There are various ways to perform a tonsillectomy, ranging from a tonsillectomy under local anesthesia, which is carried out while the patient is awake in a sitting or semi-sitting position, to tonsillectomy under general anesthesia, where the patient is fully asleep. The surgical techniques and instruments also vary according to the surgeon's training and preference. Some surgeons still use the scalpel and snare, others use the coblator and some use the electric knife (Bovie electrocautery). Blood vessels are electrocoagulated / coblated, tied or sutured.
A common denominator to all these techniques is the dissection of the tonsillar capsule away from the surrounding muscles and achieving good hemostasis. With the popular use of electrocautery and coblation, blood loss has been reduced to a few milliliters and even to no bleeding at all. With no blood in the pharynx and no swallowed blood in the stomach, patients recover much better from anesthesia and vomit less. In addition, the use of coblation is becoming more popular because it seems to cause less post-operative pain.

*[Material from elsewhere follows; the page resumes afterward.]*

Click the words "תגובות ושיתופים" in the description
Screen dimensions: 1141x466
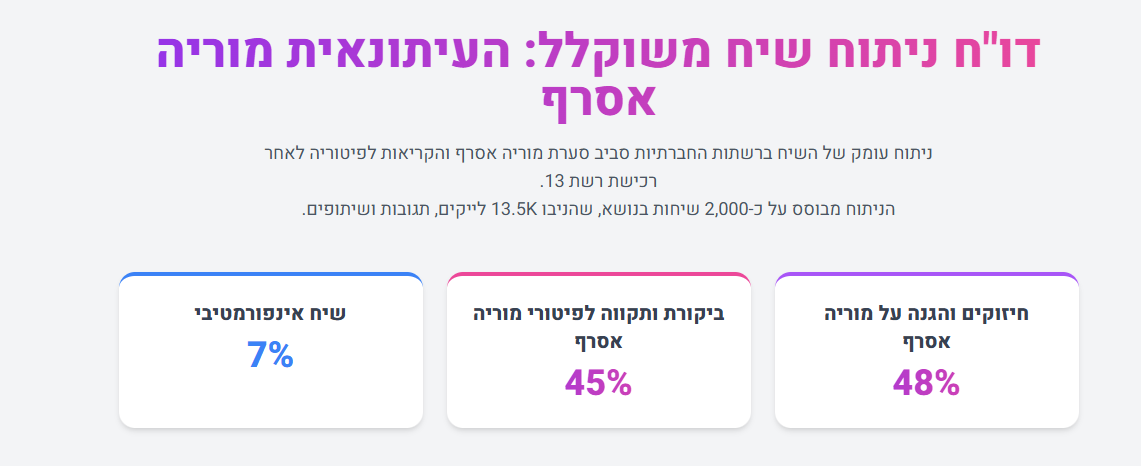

In the picture above, the patient is in the Rose position (neck hyperextended and nasopharynx most dependent). A McIvor mouth gag props the mouth open and keeps the anesthesia endotracheal tube away from the surgical field. The right tonsil has been dissected with the coblator and retracted medially over the uvula. Note the dry tonsillar bed and total absence of blood in the field. The tonsil is finally severed from its attachement to the posterior pillar and removed.